Employers in APAC should take the long view on all these trends and believe they will come slowly over time. A few key finding are that the future of retirement may not survive in a future workplace.  Respondents in China (82%), Singapore (74%) and India (70%) felt a standard retirement age will cease to exist and that most people will retire by choice.  In this changing workplace, employers in India (61%), China (56%) and Singapore (55%) foresee the need for employees to constantly shift roles and learn new skills quickly.  Facilitating this may come in the form of more contract workers in China (68%) and India (58%) seeing the future workplace where companies may exclusively use contract talent focused on what is needed on a project-by-project basis.

As we move through the next five years,

HR will be the leaders of designing and implementing these changes in the workplace.  These changes will be accelerated by technology – like mobile devices enabling themes of freedom, knowledge, and self-management

but increasing by  new technology, digital talent and tools enabled by artificial intelligence.

To better understand this developing trend, ADP sponsored research by MIT published in the MIT Technology Review (Nov 2016) to understand “Asia’s AI Agenda”.  The combination of research and interviews highlighted the potential impact of AI in Asia in the workplace:

  • Respondents overwhelmingly feel technological advancements in AI and robotics will have very positive effects on most industrial sectors in Asia.
  • They believe even more strongly that these technology advancements will increase their firm’s competitiveness, and their ability to delve into customer data to achieve better insight.
  • Only a small percentage of respondents are currently investing in AI development in Asia – 25% of firms have done so at a global level, another 50% are planning to do so.
  • More than two-thirds of HR executives surveyed feel AI and robotics adoption will result in job losses in Asia in the next five years.
  • HR managers and talent professionals feel their roles will evolve into broader more strategic “productivity management” roles with two-thirds saying their roles will encompass the management of both human and digital talent within the next five years.
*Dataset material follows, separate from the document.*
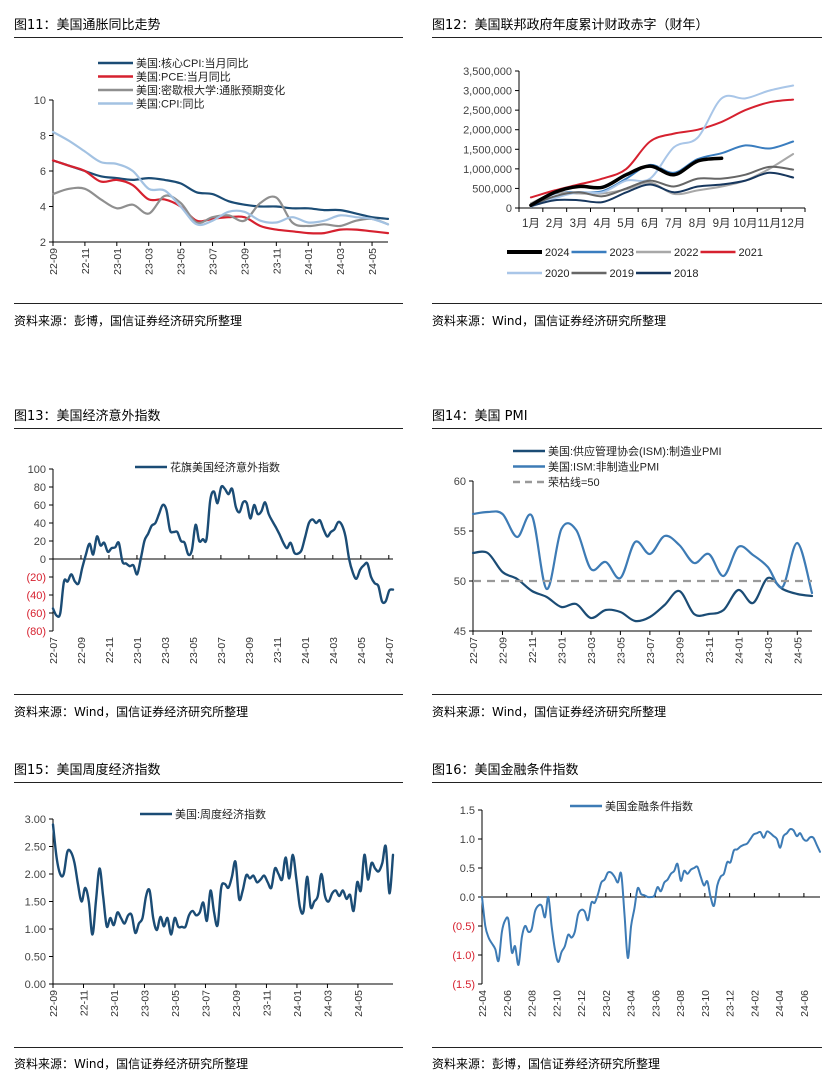  I want to click on x-tick-label: 22-08, so click(533, 1004).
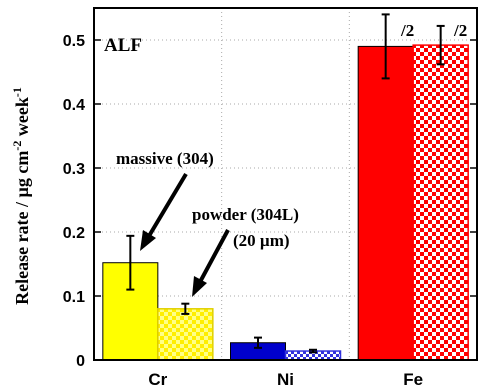 The width and height of the screenshot is (482, 391). What do you see at coordinates (74, 106) in the screenshot?
I see `y-tick-label-4: 0.4` at bounding box center [74, 106].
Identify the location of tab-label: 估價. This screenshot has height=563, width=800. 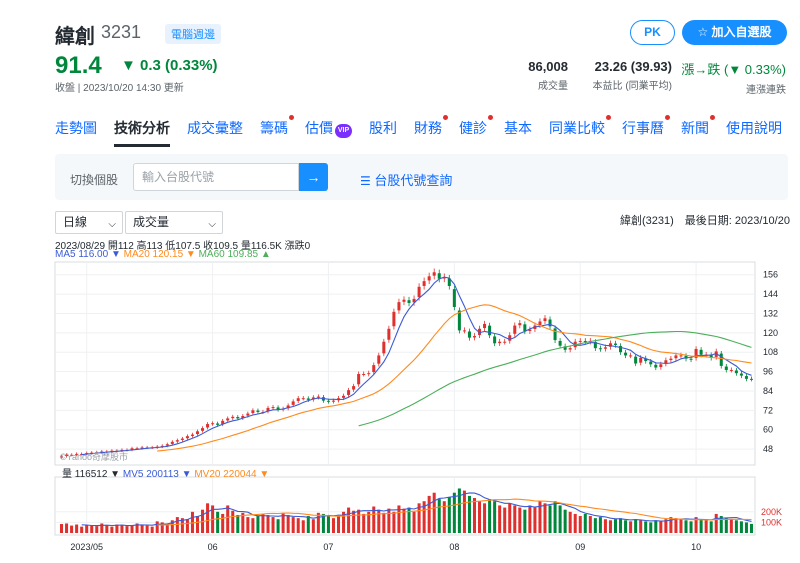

Correlations between human needs, company objectives, and timelines provide a convergence around technology driving change, employees embracing and believing in technology to allow them to adapt and prosper in a changing environment, and HR both leading this change while itself changing into a more productive and strategic function.

Each company will adapt to these changes as best suits their individual business.  But the one constant for all firms in the Asia Pacific region – of all sizes and across all industries – is both technology and human capital will each evolve, putting HR leaders at the centre of managing change in an evolving workplace.